Pode parecer amoral ou insensível isso, mas é exatamente esse o jogo: os investidores não priorizam a ética ou a liberdade dos povos, apesar da sinalização de virtude com campanhas como o ESG (Environmental, Social, and Governance, em inglês). O objetivo continua sendo maximizar o retorno sobre o capital investido. Investidores não são ONGs, e mesmo essas muitas vezes viram negócios lucrativos sob o manto do ativismo nobre. É o que é, não o que romantizam. E movimentos bruscos de mudança assustam investidores, eis a verdade.

O caso extremo é uma revolução. Ela pode acabar bem, como a liberal americana, ou muito mal, como as “progressistas” francesa, cubana, soviética etc. Mas, durante o processo de parto, os investidores ficam receosos demais, justamente pela indefinição do resultado. É por isso que já vemos bilionários desejando a volta do corrupto petista: eles sabem que isso significa um retrocesso ético na política, o retorno da roubalheira, mas não ligam muito, se em troca tiverem a garantia de “normalidade”. Bolsonaro incomoda por não transmitir essa “tranquilidade” dentro de um esquema podre.

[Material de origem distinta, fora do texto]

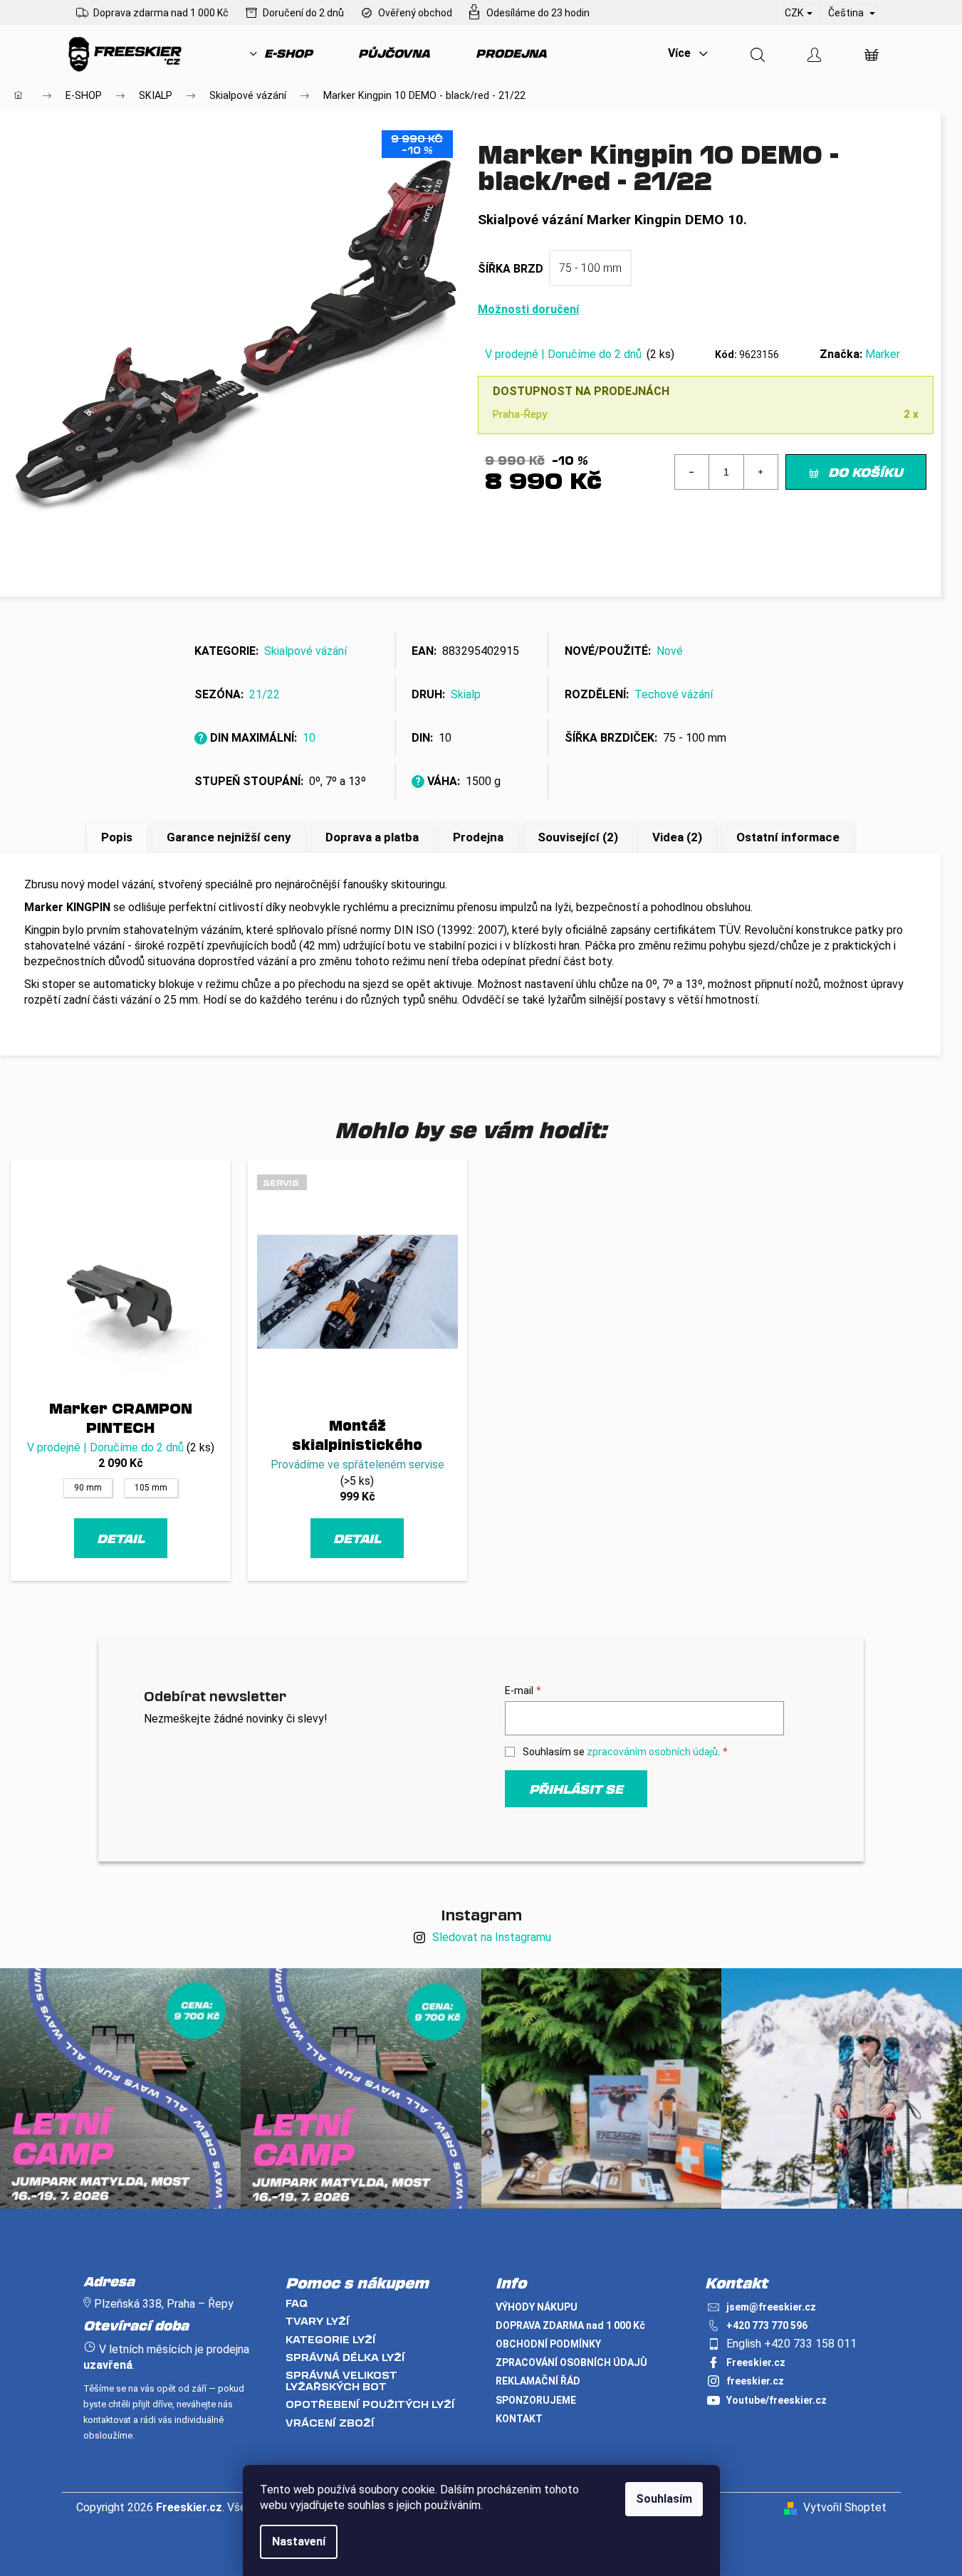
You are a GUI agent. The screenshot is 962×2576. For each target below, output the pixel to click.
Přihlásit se (576, 1789)
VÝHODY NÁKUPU (536, 2307)
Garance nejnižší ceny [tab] (229, 837)
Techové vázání (673, 694)
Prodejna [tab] (478, 837)
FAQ (297, 2303)
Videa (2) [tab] (677, 837)
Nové (670, 651)
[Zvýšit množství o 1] (760, 472)
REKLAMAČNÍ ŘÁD (538, 2381)
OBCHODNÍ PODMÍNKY (548, 2344)
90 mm (88, 1488)
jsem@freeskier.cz (771, 2307)
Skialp (466, 694)
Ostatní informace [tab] (788, 837)
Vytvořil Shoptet (845, 2507)
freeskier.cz (755, 2381)
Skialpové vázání (305, 651)
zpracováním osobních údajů (652, 1751)
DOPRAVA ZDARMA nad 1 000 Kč (570, 2325)
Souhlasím (664, 2499)
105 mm (151, 1488)
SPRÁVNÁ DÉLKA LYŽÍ (345, 2357)
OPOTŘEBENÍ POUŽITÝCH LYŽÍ (370, 2404)
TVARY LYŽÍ (318, 2320)
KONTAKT (519, 2418)
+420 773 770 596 (766, 2325)
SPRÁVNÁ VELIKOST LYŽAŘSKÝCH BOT (341, 2381)
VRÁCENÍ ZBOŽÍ (330, 2422)
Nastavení (298, 2541)
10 (309, 738)
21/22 (264, 694)
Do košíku (865, 472)
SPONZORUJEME (536, 2400)
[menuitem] (281, 53)
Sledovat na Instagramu (491, 1937)
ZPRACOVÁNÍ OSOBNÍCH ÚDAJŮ (571, 2362)
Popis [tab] (116, 837)
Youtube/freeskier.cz (776, 2400)
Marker (882, 354)
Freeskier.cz (755, 2362)
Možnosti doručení (528, 309)
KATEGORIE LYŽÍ (331, 2339)
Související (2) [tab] (578, 837)
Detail (121, 1538)
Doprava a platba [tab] (372, 837)
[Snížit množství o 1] (692, 472)
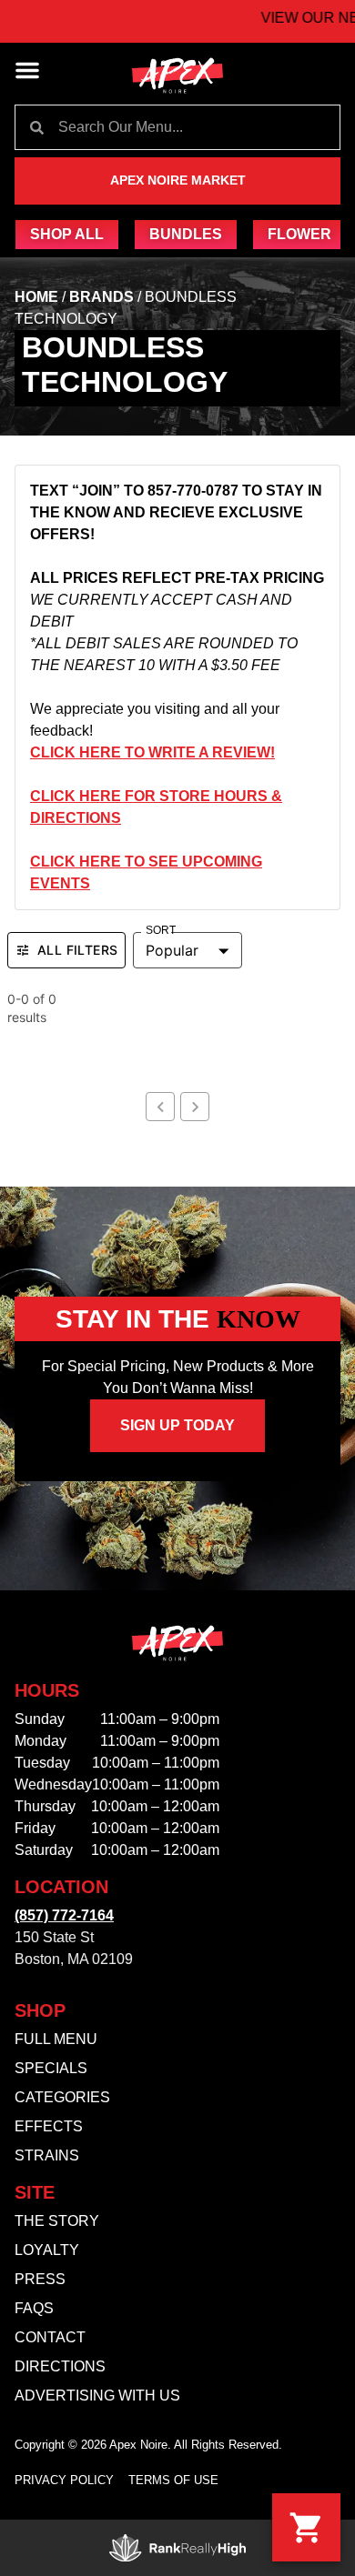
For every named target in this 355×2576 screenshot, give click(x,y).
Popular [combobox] (172, 950)
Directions (60, 2366)
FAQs (34, 2308)
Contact (50, 2337)
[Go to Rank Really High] (177, 2547)
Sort (161, 931)
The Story (57, 2221)
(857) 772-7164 (64, 1915)
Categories (62, 2097)
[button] (27, 70)
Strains (47, 2155)
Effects (49, 2126)
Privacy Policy (64, 2480)
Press (40, 2279)
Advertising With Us (97, 2395)
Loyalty (47, 2250)
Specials (51, 2068)
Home (36, 297)
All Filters (77, 949)
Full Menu (56, 2039)
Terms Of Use (173, 2480)
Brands (101, 297)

Esse breve resumo serve para a seguinte conclusão: há problemas reais em nossa economia, parte deles oriunda da pandemia, e outra parte derivada do clima tenso na política. Mas esse ambiente nervoso tem como principal causa o fato de que o presidente vem resistindo aos esforços do “mecanismo” de derrubá-lo num ato golpista. Os investidores podem sofrer no curto prazo, mas são nossas liberdades como cidadãos que estão em jogo, a tentativa de construir uma democracia mais robusta, impondo limites ao arbítrio supremo. E raramente há parto sem dor…

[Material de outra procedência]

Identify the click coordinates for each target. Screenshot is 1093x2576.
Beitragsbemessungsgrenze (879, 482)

2 pensou em “POLÍTICA E ECONOMIA

  1. Investidores não gostam de insegurança, mas também não gostam da “segurança” de saber que um país que faz tudo errado vai continuar fazendo.

    A pandemia foi a desculpa perfeita para quem defende países e governos incompetentes, até mesmo fornecendo comparações maliciosas. Por exemplo, dizer que nossa inflação está “sob controle” porque a dos EUA também subiu: a economia dos EUA está desgovernada porque o presidente deles é um gagá analfabeto em economia.

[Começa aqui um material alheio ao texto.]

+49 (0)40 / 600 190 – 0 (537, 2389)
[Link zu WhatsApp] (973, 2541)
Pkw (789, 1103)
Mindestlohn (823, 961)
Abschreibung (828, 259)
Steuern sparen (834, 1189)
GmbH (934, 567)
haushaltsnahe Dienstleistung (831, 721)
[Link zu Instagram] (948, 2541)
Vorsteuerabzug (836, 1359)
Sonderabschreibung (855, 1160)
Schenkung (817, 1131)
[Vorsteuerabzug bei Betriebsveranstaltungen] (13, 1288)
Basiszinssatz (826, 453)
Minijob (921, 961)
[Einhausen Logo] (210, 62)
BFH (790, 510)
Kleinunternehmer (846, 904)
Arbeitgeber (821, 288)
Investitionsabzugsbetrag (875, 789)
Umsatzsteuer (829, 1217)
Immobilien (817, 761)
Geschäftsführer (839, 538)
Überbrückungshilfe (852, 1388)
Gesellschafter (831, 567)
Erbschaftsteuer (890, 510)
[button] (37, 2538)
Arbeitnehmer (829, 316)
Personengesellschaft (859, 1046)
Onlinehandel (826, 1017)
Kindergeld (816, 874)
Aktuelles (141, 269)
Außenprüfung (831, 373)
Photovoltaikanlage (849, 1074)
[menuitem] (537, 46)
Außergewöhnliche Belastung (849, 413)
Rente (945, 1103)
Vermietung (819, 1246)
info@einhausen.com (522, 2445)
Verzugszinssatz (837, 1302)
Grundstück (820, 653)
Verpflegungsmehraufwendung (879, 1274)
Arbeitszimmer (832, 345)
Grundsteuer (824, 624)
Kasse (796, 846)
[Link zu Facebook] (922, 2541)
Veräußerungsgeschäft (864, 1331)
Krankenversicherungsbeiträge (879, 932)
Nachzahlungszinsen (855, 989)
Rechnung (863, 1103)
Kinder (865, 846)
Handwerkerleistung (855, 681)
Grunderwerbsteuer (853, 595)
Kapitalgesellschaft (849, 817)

    Se é para comparar, aqui na América do Sul o Equador fechou junho com inflação acumulada em 12 meses de -0,69% (o tracinho é um sinal de MENOS) no geral e -3,47% no setor de alimentos. Lá não tem pandemia? Tem, o que não tem é a possibilidade do governo fabricar dinheiro.

  2. Inflação acumulada em doze meses, geral e setor de alimentos:

    Brasil . . . 8,35 12,59
    Uruguai. . 7,33 5,55
    Paraguai . 4,50 8,60
    Chile. . . . 3,80 4,60
    Bolívia. . . 0,19 -0,38
    Perú . . . . 3,25 3,66
    Equador . -0,69 -3,47
    Colômbia . 3,63 8,52

    Ou seja: deixando de lado Argentina e Venezuela, por motivos óbvios, nossa inflação é a maior da América do Sul. Será que nos outros países não teve pandemia?